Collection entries
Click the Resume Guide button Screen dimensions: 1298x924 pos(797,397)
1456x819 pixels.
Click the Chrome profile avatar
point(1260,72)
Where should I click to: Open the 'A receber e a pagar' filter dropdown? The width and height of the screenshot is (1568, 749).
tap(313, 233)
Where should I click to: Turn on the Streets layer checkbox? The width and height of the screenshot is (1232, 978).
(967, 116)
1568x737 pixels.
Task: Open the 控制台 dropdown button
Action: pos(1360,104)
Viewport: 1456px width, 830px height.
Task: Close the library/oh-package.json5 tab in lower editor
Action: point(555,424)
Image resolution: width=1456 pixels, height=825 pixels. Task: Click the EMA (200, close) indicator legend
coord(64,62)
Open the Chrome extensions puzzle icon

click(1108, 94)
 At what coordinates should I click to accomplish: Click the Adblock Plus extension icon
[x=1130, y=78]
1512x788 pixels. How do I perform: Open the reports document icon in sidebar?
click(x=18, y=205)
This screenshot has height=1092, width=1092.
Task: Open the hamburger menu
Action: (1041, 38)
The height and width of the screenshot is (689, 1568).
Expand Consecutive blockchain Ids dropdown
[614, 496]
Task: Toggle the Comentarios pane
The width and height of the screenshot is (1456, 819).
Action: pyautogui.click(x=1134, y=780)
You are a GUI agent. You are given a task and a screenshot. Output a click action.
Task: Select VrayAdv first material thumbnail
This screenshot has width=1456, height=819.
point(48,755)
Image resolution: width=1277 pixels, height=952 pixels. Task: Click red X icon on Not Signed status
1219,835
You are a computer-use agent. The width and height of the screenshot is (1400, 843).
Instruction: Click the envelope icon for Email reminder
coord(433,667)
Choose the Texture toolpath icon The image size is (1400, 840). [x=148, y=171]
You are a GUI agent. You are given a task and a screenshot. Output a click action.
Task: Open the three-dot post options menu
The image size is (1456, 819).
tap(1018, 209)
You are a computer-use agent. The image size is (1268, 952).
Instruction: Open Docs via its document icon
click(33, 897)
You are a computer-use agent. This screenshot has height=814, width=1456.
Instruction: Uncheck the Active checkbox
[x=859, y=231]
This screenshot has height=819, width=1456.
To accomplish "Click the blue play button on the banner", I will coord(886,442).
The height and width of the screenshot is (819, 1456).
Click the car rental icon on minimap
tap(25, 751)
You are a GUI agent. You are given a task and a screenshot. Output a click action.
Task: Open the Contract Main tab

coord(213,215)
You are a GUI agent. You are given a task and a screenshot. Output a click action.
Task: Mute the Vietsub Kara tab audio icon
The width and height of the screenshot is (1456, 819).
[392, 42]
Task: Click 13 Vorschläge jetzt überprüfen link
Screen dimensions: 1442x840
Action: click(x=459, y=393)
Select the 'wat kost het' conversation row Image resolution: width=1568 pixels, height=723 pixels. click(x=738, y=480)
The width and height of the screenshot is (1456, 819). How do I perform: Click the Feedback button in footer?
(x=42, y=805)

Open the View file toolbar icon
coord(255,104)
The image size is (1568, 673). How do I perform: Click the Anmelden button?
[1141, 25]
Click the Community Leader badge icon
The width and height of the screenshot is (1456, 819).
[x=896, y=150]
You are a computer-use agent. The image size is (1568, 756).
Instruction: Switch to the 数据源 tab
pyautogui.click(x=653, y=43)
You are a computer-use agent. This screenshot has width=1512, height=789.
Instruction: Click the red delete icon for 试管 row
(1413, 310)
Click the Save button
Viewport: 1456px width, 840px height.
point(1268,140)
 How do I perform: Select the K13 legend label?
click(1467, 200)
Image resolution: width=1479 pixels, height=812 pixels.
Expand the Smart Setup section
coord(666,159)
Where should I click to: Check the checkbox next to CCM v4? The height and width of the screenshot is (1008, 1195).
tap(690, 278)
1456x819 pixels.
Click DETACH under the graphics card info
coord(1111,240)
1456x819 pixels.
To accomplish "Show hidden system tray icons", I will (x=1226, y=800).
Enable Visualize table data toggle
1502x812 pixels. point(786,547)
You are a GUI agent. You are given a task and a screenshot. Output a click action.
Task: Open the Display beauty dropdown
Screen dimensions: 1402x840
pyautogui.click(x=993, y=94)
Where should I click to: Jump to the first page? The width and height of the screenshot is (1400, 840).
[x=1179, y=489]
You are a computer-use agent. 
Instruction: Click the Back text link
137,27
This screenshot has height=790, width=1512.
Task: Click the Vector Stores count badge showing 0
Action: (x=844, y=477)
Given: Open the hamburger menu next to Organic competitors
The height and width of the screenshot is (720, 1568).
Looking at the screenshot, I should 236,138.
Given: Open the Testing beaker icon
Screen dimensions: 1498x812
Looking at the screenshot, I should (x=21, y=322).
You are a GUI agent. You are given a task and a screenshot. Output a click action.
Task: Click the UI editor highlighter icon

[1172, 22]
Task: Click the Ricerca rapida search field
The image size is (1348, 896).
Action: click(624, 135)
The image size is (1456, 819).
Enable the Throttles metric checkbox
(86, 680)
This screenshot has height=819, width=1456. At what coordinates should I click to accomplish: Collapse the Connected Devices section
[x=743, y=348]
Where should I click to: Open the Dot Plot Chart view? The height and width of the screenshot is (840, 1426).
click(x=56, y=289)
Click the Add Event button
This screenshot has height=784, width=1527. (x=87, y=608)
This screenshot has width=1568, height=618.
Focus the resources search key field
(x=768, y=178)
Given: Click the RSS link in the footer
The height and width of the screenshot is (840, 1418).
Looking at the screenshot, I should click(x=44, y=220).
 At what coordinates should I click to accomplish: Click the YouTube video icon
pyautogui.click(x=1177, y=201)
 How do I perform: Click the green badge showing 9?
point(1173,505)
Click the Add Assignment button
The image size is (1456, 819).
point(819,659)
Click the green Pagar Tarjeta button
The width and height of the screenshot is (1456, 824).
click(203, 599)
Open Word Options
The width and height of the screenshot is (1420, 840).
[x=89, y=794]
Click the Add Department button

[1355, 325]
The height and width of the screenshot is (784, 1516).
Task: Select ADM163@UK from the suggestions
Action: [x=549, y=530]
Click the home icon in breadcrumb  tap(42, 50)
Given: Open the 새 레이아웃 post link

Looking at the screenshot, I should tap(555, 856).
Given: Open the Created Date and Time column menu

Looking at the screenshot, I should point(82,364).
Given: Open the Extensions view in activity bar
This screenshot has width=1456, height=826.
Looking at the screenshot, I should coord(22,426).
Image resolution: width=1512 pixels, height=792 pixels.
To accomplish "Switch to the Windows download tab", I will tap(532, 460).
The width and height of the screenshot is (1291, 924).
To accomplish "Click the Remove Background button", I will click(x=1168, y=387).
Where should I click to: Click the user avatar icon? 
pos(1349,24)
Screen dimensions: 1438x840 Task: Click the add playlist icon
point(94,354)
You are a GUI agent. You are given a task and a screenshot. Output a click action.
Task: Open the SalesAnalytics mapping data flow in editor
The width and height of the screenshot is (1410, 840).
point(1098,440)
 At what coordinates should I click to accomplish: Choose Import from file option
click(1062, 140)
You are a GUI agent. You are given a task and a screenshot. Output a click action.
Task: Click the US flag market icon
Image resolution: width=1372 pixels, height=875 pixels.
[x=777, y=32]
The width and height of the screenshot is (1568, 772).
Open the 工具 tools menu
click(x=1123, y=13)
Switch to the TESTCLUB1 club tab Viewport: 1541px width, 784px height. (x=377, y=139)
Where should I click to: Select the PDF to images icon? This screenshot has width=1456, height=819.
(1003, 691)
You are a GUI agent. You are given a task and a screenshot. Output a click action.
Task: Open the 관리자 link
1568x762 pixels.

WORK TASK:
Wherever a line of the entries holds the string "will", copy that line.

COMPLETED EXERCISE:
To accomplish "Click the blue play button on the banner", I will coord(886,442).
To accomplish "Show hidden system tray icons", I will (x=1226, y=800).
To accomplish "Switch to the Windows download tab", I will tap(532, 460).
To accomplish "Click the Remove Background button", I will click(x=1168, y=387).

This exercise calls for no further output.